(WHAT IS BEING ASKED)
Take the material below and reproduce, word for word, only the lines from the line with "[سرخط اخبار/ ۲۹ مرداد ۱۴۰۵] (108, 672)" through the line with "[میزیتو] (65, 1629)".
========================================================================
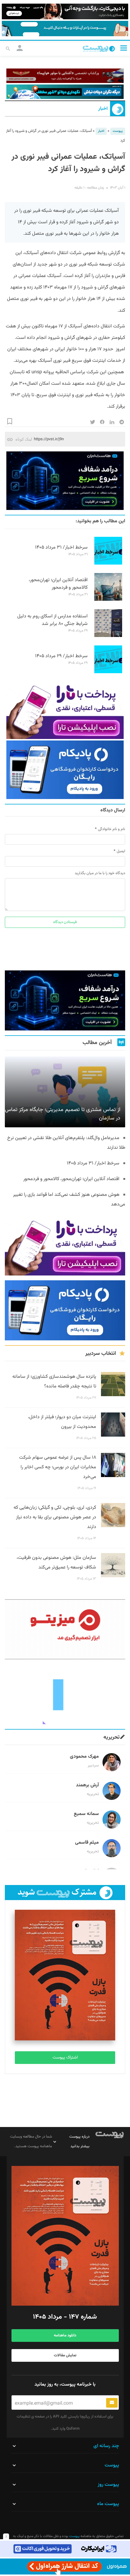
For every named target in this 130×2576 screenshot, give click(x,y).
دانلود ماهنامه (65, 2335)
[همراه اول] (65, 2566)
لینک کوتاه (23, 439)
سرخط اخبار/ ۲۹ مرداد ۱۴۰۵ (61, 656)
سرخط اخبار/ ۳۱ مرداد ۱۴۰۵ (61, 547)
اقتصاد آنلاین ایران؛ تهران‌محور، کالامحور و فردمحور (58, 583)
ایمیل (121, 851)
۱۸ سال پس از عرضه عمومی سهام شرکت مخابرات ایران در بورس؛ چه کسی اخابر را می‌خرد (57, 1467)
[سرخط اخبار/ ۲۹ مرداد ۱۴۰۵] (108, 672)
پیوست (118, 131)
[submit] (112, 2403)
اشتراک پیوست (65, 2057)
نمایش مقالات (65, 2355)
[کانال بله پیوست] (65, 29)
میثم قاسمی (87, 1842)
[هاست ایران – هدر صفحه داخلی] (65, 91)
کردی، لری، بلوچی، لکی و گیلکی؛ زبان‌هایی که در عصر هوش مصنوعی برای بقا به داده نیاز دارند (55, 1517)
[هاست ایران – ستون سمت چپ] (65, 480)
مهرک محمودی (84, 1756)
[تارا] (65, 709)
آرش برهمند (87, 1785)
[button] (123, 47)
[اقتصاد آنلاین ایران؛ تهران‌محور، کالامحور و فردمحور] (108, 600)
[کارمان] (65, 1694)
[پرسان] (65, 75)
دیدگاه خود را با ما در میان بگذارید (100, 873)
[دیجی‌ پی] (65, 11)
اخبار (103, 109)
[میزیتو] (65, 1629)
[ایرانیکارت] (65, 2549)
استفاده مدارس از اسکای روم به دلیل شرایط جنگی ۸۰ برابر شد (52, 620)
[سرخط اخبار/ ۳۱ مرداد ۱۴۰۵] (108, 564)
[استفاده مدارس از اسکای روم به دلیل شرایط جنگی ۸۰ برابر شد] (108, 636)
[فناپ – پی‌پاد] (65, 769)
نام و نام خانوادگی (111, 829)
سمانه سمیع (86, 1814)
========================================================================
(REPLY TO THE TASK)
[سرخط اخبار/ ۲۹ مرداد ۱۴۰۵] (108, 672)
پیوست (118, 131)
[submit] (112, 2403)
اشتراک پیوست (65, 2057)
نمایش مقالات (65, 2355)
[کانال بله پیوست] (65, 29)
میثم قاسمی (87, 1842)
[هاست ایران – هدر صفحه داخلی] (65, 91)
کردی، لری، بلوچی، لکی و گیلکی؛ زبان‌هایی که در عصر هوش مصنوعی برای بقا به داده نیاز دارند (55, 1517)
[هاست ایران – ستون سمت چپ] (65, 480)
مهرک محمودی (84, 1756)
[تارا] (65, 709)
آرش برهمند (87, 1785)
[button] (123, 47)
[اقتصاد آنلاین ایران؛ تهران‌محور، کالامحور و فردمحور] (108, 600)
[کارمان] (65, 1694)
[پرسان] (65, 75)
دیدگاه خود را با ما در میان بگذارید (100, 873)
[دیجی‌ پی] (65, 11)
اخبار (103, 109)
[میزیتو] (65, 1629)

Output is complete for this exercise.